Here are some good rules of thumb for you:

  • The 90-Day Sprint:Spend your first 90 days working on your new path, skill, or project, daily with reckless abandon. You will learn more about not only what it takes to succeed, but whether or not you actually like doing it, than any amount of “research” or “studying” will teach you. Most people don’t even make it this far. If you do, odds are you’ll keep going. In the event the path really doesn’t seem like a great fit, you didn’t waste that much time.
  • The Rule of 100:Be willing to do something 100 times to get good at it. Write 100 blog posts. Shoot 100 videos (something I recently accomplished with my new YouTube channel), record 100 podcasts, pitch 100 potential new clients.
  • 18-Month Cycle:Peter Drucker, business expert and author of Managing Oneself, talks about using 18-month benchmarks to track your overall progress. The length of time is long enough to give you enough ‘data’ but not so long that you create unrealistic goals.
  • The One Thing: The One Thing, by Gary Keller, teaches a simple rule to help you stay focused and productive.
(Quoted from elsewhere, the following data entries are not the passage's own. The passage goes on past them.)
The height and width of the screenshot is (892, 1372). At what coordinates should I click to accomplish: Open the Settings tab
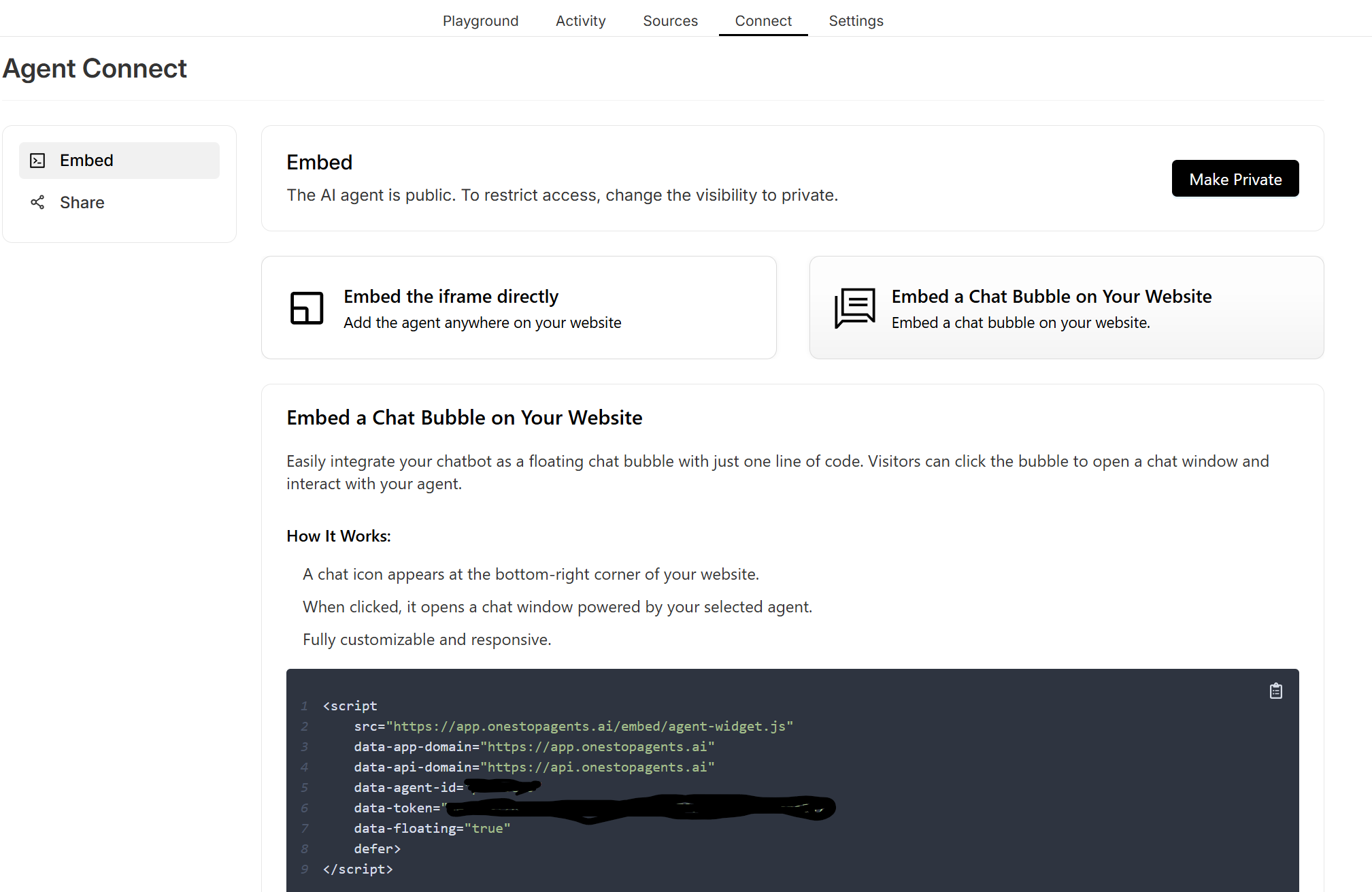[x=856, y=20]
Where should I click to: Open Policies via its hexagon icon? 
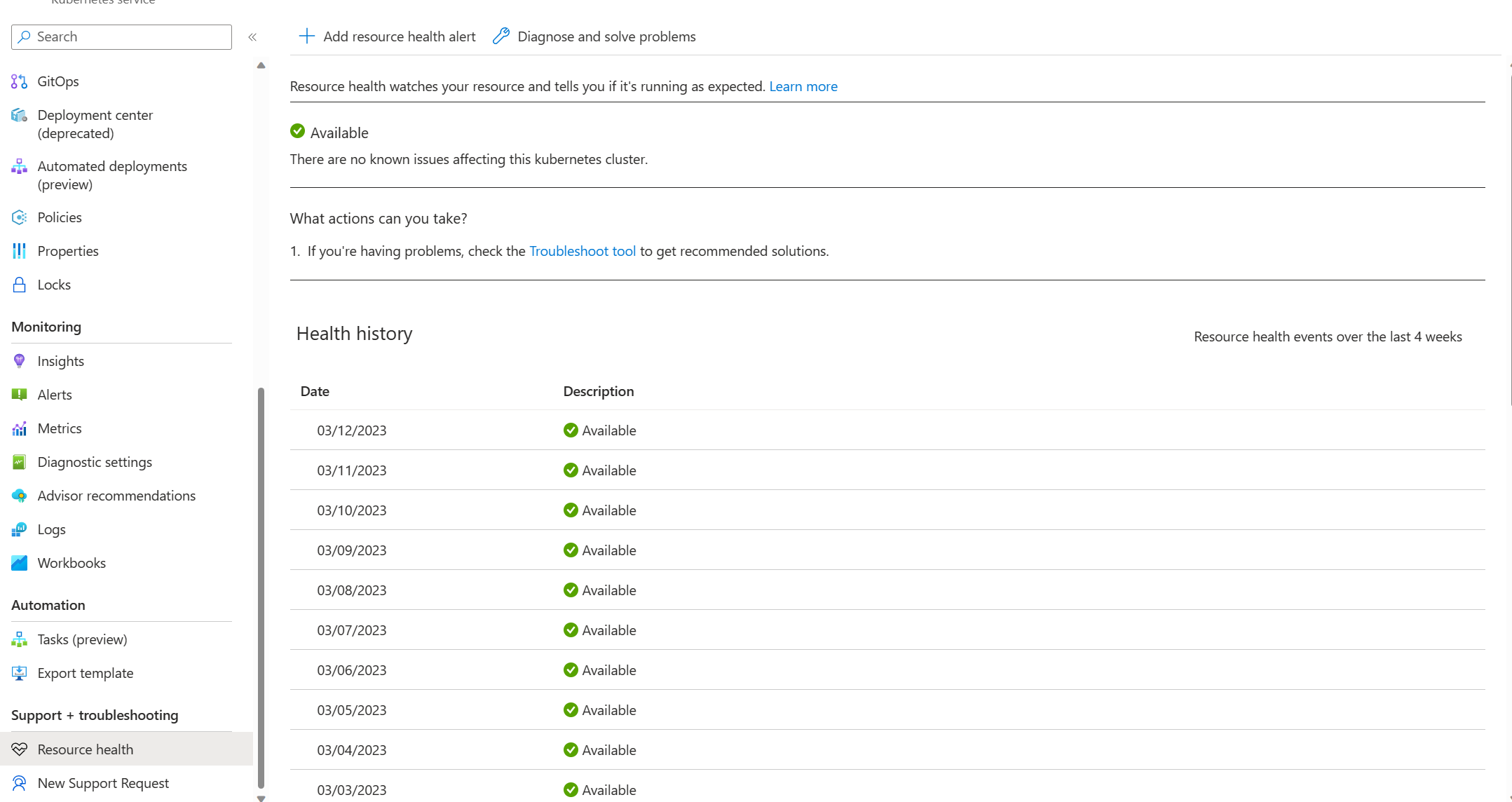19,217
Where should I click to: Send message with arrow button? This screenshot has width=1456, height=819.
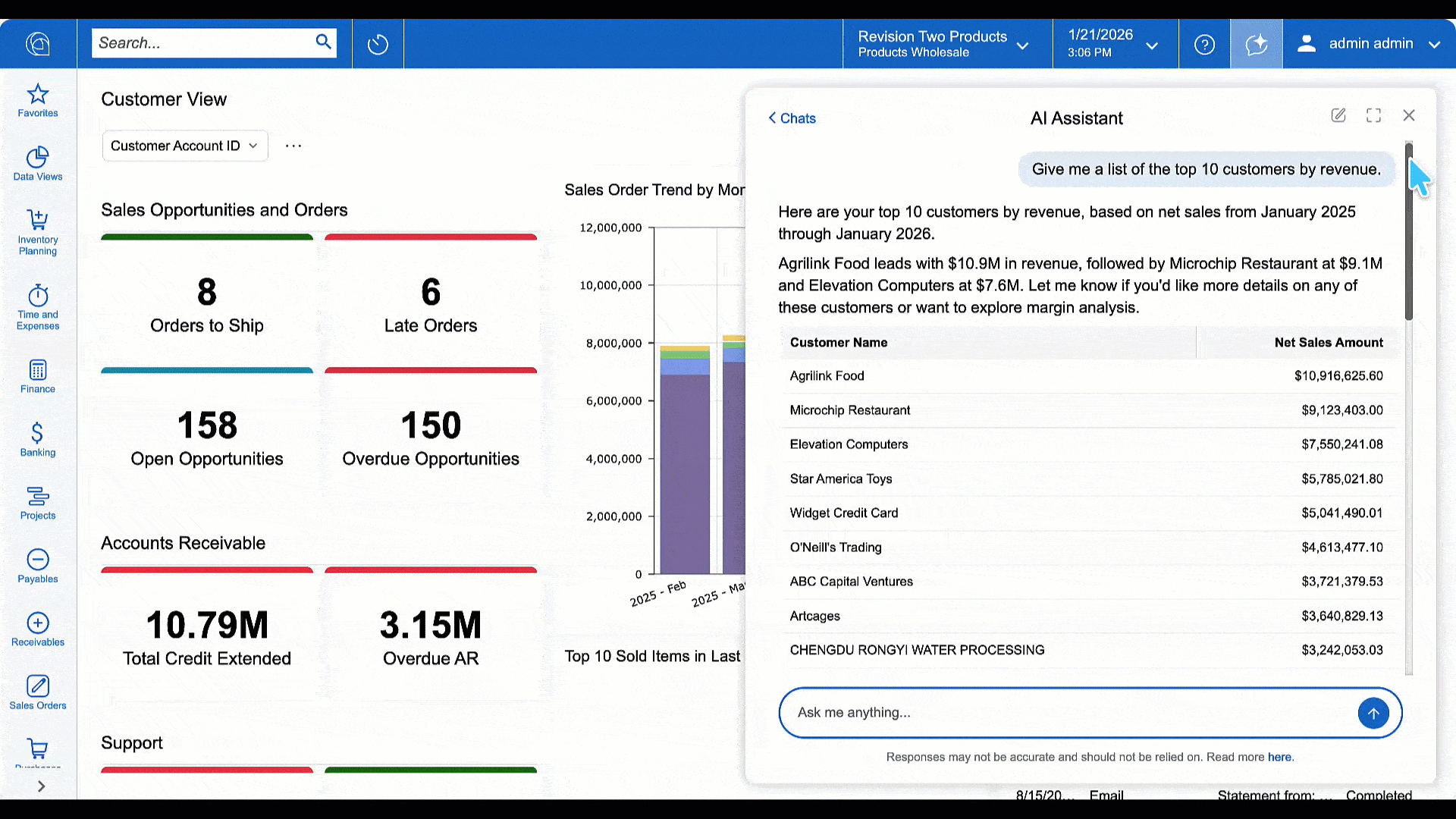pyautogui.click(x=1373, y=713)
Ask yourself the question “What’s the one thing you can do, such that by doing it, everything else will be easier or unnecessary?”You can use this system to reverse engineer long-term goals into actionable goals and key performance indicators (KPIs) to work on in the short to intermediate-term. Choose your one thing for 18 months, then for the quarter, then for each month, then for each week, then for each day.

I didn’t keep perfect track and progress of my career using all the systems above, but I did keep an intuitive sense of all of them while I focused on building my writing career to get where I am today.

Five years seems like a long time. It isn’t. When you break things down to the present moment and focus on the immediate future, you’ll look up five years later to see that you’ve achieved a level of progress even youdidn’t think possible.

Your skills compound, like an investment account, and you’ll be orders of magnitude better than when you started. But you have to start.

I use this framework for every new goal or important decision. If I’m not willing to dedicate five years to it, I won’t do it. But when I do commit, I’m all the way in. And combining these five-year chunks leads to an insanely productive life.

You have that thing you want to do. You know what it is. You’re just scared.

You want to know whether or not it will work out beforehand. Trust me, if you have a decent amount of talent and enough work ethic to gradually get better over a period of five years, it’ll work. Now go.